Exclusive: Win Win ‘s Maternal Figure, Amy Ryan


The first time ComingSoon.net spoke with Amy Ryan, it was for a spotlight piece right around the time she was making waves for her performance in Ben Affleck’s debut Gone Baby Gone, a role for which the New York actress received an Oscar nomination.

It’s now three-and-a-half years later and Ryan has worked with Oscar-nominated filmmakers like Clint Eastwood and Paul Greengrass, while at the same time receiving raves for her return to television with her role on “In Treatment” and “The Office.” People have been just as thrilled with her role in Thomas McCarthy’s Win Win opposite Paul Giamatti, playing the far more reasonable spouse to his neurotic Jersey lawyer and high school wrestling coach.

This time, ComingSoon.net got to speak with the actress in person while she was back in New York for the film’s junket a few weeks ago.

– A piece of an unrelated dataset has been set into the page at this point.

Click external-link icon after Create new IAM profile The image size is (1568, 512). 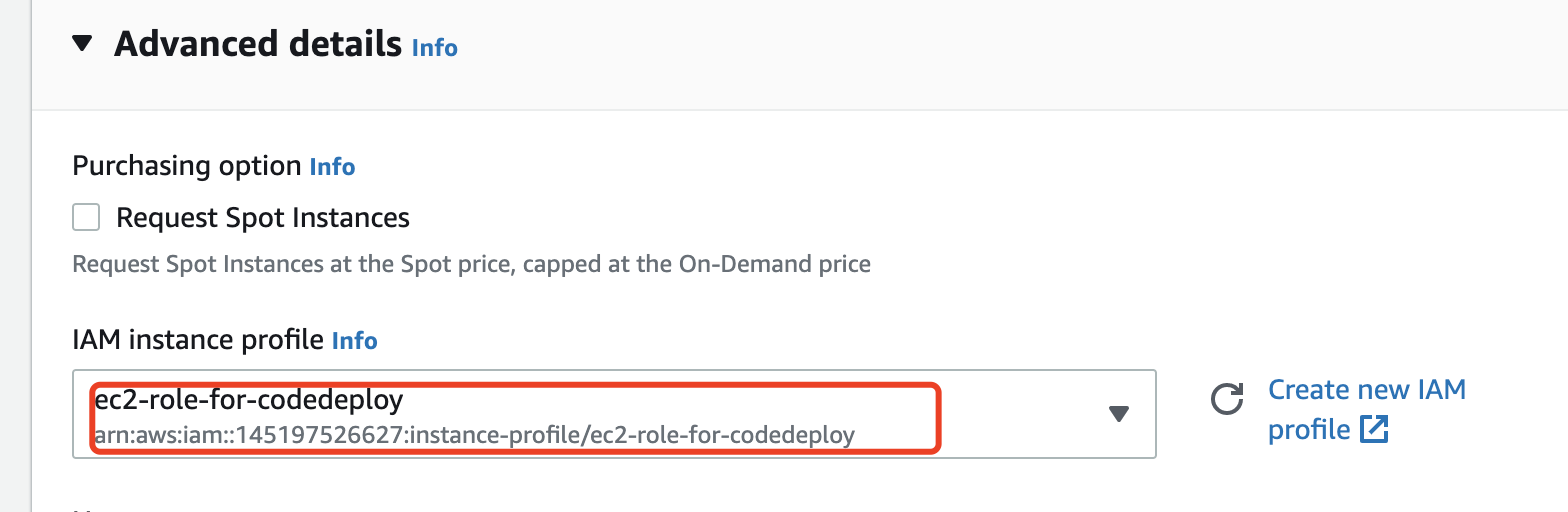(1375, 430)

ComingSoon.net: I spoke with Tom earlier and I know you two have known each other for a long time, so how did he approach you about playing Jackie? Did he give you a script, did he just tell you about the character and story?
Amy Ryan:
Yeah, he called me one day and he said, “I’m working on this script and I’m writing something with you in mind,” and once he had the draft to send me… Tom works in a beautiful way. “I’m going to keep developing it, so let’s keep an open dialogue” and we did over Emails. I think it was about a year or maybe eight months from that time until we started shooting. So during that time, we kept Emailing back and forth because he kept thinking the character should go this way and we had a really open dialogue about it.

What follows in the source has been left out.